Figure 2. Step-by-step Surgical Procedure. (A) The head-plate is attached to the skull with ethyl cyanoacrylate glue at the anterior and posterior locations. Note the location of bregma (black piece of triangular tape). (B) The cranial window is prepared by applying thickened dental cement between the head-plate and skull. Note that bregma and the squamosal landmarks remain visible. (C) Following drying of cement, brain buffer is added to soften the skull and to prevent adhesion of the dura. A rolled tissue will help removing brain buffer prior to drilling. (D) The edges of the craniotomy have been scored. Note the vasculature is more easily seen through the thinned bone near the dental cement edges. (E) The parietal and temporal skull plates have been removed and the dura is visible. Note blemishes of blood on the dura from minor bleeding, which is normal. Careful examination under 2 - 4X magnification will reveal two layers of blood vessels, one in the dura and the other in the pia. (F) The dura is removed revealing a pristine cortex. Pial vasculature is bright red with no blemishes present. Note the stray pieces of white colored dura at the edges of the cranial window. In this example, there was a minor dural bleed at the posterior portion of the cranial window, which quickly clotted. Please click here to view a larger version of this figure.
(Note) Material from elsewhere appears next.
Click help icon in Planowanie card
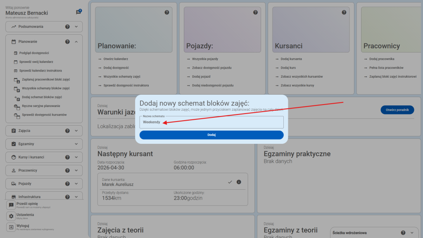This screenshot has height=238, width=423. tap(167, 12)
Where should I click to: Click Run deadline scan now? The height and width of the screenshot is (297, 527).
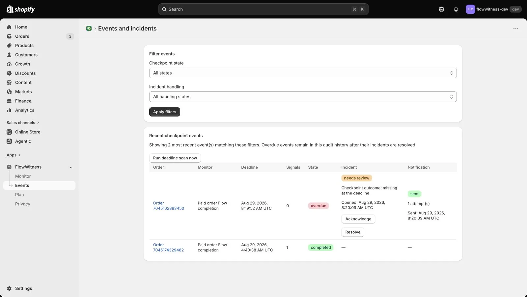point(175,158)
Figure 3. Unique and Consensus Activation Patterns during Multiple Forms of Sensory Stimulation. (A) Schematic of the unilateral craniotomy showing the imaged cortical regions. (B) Photomicrograph of the wide unilateral craniotomy with bregma indicated by a white circle in each image. Patterns of cortical activation are shown in a mouse anesthetized with isoflurane (0.5%) after (i) stimulation (stim) of the contralateral C2 whisker, (ii) auditory stimulation, (iii) contralateral forelimb stimulation, (iv) contralateral hindlimb stimulation and (v) visual stimulation of the contralateral eye with a light-emitting diode (LED). There was midline activation after all forms of sensory stimulation (white arrows) at 10 - 25 ms after primary sensory cortex activation. The responses are the mean of 20 trials. The image second from the left in the second row (ii) indicates the anterior (A), posterior (P), medial (M) and lateral (L) directions. Modified with permission from Mohajerani, et al., 2013. Please click here to view a larger version of this figure.

This innovative protocol for a large cranial window enables simultaneous imaging over the temporal and parietal areas of the cerebral cortex. Combined with optical imaging, it can help to reveal neural dynamics within cortical areas during spontaneous and stimulus-induced activity. This expansive craniotomy also exposes a large extension of the cortical vasculature network, including the proximal end of the middle cerebral artery (MCA), enabling in vivo imaging of blood flow and direct manipulation of lateral vessels for ischemic models. This technique will be of great use for recently developed lines of mice expressing voltage and calcium indicator proteins²³. These mice offer the practical advantage of bypassing the need for incubating voltage sensitive dyes on the cortex. These extrinsic dyes take time to adequately penetrate the brain tissue (~ 60 - 90 min) and are limited by their mild toxicity. Large craniotomies have also been previously utilized to study the developing rat brain with VSDI¹¹. Newborn rats have a much larger head and is comparable in size with adult mice. This affords researchers with a unique opportunity to study developmental problems in neuroscience, albeit not with transgenic mice.

The main limitations of this method are the inability for chronic experiments. The curvature of the skull makes the drilling process more challenging and time consuming than smaller craniotomies. For this large craniotomy, it is vital to position the head with the central suture and squamosal landmarks to be parallel to the focusing plane of the lens. While some distortion of the brain is expected from the curvature of the brain, these are overcome by focusing into the superficial layers of the cortex. This problem is further alleviated by obtaining numerous repetitions of stimulation and averaging. In summary, our large craniotomy technique is widely applicable for the study of current problems in neurobiology.